At that point in time it was almost as if I made a conscious decision not to make any new friends.  What was the point?  My half-baked brain told me that as soon as I met someone new, either I'd move, or they'd move or perhaps they'd spontaneously combust like a Spinal Tap drummer.  Why risk the grief?

It certainly didn't help that around this same time puberty decided to throw me a few curve balls.  Accent on the word balls there, BTW. 

First off, my eyesight decided to konk out.  The first time I can remember experiencing a vision problem was when I was sitting in the car at the Sydney Shopping Center and I couldn't read the KFC sign from the far end of the parking lot.  Actually, in my defense, that wasn't as easy as it sounds since it was actually called "Kentucky Fried Chicken" back then.

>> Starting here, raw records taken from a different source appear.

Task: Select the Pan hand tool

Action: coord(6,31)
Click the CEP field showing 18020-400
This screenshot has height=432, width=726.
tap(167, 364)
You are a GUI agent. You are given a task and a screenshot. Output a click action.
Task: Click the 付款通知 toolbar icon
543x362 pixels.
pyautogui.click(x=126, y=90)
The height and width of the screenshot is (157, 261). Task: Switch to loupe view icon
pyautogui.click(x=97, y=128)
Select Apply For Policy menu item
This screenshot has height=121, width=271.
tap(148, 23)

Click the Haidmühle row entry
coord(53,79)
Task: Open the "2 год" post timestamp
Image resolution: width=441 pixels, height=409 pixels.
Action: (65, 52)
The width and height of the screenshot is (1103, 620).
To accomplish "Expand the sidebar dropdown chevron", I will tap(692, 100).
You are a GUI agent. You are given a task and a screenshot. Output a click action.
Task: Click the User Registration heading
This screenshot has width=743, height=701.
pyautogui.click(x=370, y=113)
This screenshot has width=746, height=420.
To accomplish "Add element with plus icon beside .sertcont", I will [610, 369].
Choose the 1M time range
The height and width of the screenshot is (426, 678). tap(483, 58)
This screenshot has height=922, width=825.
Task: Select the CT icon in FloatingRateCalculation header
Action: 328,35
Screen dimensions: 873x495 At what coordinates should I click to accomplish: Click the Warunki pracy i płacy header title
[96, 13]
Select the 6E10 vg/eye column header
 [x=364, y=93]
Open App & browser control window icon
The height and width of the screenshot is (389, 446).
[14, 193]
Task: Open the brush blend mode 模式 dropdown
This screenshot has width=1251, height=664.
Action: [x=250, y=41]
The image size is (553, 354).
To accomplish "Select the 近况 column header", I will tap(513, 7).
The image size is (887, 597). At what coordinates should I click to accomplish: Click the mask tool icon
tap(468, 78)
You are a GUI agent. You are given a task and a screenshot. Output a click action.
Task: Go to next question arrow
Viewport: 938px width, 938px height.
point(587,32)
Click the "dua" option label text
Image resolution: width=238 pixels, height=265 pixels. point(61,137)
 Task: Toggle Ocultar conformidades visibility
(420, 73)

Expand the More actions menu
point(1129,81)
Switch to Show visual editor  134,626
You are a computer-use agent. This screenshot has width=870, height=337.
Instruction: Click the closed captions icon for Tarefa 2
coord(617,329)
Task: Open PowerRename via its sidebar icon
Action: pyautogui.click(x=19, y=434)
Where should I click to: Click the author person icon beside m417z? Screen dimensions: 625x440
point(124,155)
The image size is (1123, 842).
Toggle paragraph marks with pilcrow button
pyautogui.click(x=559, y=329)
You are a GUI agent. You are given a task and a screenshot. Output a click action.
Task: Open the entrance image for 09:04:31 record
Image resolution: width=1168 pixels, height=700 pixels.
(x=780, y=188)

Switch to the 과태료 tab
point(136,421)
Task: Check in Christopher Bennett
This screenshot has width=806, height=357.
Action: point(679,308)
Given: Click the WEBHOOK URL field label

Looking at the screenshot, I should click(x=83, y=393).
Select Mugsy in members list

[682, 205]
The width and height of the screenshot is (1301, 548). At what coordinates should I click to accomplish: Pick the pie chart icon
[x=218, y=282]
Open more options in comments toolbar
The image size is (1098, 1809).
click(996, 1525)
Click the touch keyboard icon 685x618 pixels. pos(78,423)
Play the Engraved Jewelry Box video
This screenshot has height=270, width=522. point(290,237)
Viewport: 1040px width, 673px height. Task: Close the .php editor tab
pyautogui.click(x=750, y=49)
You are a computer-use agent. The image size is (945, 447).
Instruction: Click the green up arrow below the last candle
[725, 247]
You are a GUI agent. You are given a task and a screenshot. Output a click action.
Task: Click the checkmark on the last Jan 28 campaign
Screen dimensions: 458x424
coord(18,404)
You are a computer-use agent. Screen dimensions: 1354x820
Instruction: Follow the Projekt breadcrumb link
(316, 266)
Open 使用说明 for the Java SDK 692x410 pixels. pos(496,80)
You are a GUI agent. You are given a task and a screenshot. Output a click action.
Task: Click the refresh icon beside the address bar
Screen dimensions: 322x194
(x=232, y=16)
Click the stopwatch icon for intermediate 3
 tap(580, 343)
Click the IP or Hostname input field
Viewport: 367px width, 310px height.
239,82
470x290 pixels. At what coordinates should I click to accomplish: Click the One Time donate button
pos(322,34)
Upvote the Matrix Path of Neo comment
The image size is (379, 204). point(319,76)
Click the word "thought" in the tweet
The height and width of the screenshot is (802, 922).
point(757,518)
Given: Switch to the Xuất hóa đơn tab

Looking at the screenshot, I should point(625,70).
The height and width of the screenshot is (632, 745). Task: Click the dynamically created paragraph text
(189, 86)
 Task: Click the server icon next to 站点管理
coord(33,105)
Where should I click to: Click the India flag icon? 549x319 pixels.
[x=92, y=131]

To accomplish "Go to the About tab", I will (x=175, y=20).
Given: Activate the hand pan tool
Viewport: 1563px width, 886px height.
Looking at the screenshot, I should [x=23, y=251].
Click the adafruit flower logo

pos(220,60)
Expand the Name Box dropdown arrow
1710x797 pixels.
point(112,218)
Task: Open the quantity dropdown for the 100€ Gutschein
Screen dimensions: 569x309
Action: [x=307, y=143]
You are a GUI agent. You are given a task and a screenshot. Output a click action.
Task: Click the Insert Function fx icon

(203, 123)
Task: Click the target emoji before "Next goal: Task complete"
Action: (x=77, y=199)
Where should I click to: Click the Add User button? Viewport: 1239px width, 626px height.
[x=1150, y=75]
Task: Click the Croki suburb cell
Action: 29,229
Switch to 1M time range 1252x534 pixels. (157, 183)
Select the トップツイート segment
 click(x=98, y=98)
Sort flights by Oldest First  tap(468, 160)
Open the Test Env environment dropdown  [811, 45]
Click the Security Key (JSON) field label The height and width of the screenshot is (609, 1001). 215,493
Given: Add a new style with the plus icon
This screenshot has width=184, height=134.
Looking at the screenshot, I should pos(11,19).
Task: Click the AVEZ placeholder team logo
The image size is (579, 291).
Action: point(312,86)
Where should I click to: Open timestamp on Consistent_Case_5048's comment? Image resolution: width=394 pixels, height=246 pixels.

To this day, I have no idea why my eyesight went south since both of my parents were blessed with  20/20 vision.  My mom suspects that it had something to do with a near-lethal fever that I sustained when I was about seven or eight.  Hey, kids, guess what one of the side effects of measles can be?

Just after the move to Stephenville, I started to have a hard time reading the chalkboard in school from my preferred vantage point (I.E. the back of  the class) and my mom resolved to get me into a pair of glasses post haste.  I don't know if you're old enough to remember this, Dear Reader, but glasses back then looked like salvaged portholes from the goddamned Lusitania.
Then things got worse.  As if to signal the end of the 70's, my perfectly straight helmet of Shaun Cassidy hair went dark and curly, almost overnight.  From that point on I couldn't do a damned thing with it.  I vainly tried to straighten it, but every time I did it looked as if I had a crow's wing stapled to the front of my head.  

Finally, a crooked dentist in Stephenville managed to convince my Dad that if I didn't get a set of braces pronto I'd end up looking like Lisa Simpson sans orthodontic intervention:


Too bad this guy was a greedy con artist who just wanted to deck his house out in my Dad's artwork, which he graciously offered to take in lieu of cash.  Sonovabitch put braces on me even before my teeth stopped moving around.  Thanks for exploiting my parent's fear and ruining my delicate formative years, you asshole.  I hope you die in a fire.

So there I was: coke-bottle glasses, greasy black shock of Hitler hair and olde skool braces that would make members of the Spanish Inquisition wince.  I used to joke with my parents and tell them: "Why don't you just finish me off with some orthopedic shoes and a hearing aid?"  What an awesome time to be the new kid in class!

As you can well imagine the parade of kids hammering down my door asking to be my friend was incessant.  It's a wonder my parents didn't have to move again just to get away from the constant harassment.

I became increasingly paranoid about my appearance.  I was rake-thin with prematurely wrinkly-looking hands, chronic dry skin and bullet-deflecting knees.  Even during the hottest days of the summer I'd always wear long sleeve shirts and avoid shorts like the plague.

In Elementary School they made us take mandatory swimming lessons.  I was so terrified of changing in front of people that I begged my parents to give me an exemption.  Well, I didn't get that free pass, just some sage advice from my Dad:

"Fer Crissakes, just wrap a friggin' towel around yer middle bits, whip yer drawers off, pull yer swimtrunks on and then take the towel off.  Or leave the towel on, what odds?"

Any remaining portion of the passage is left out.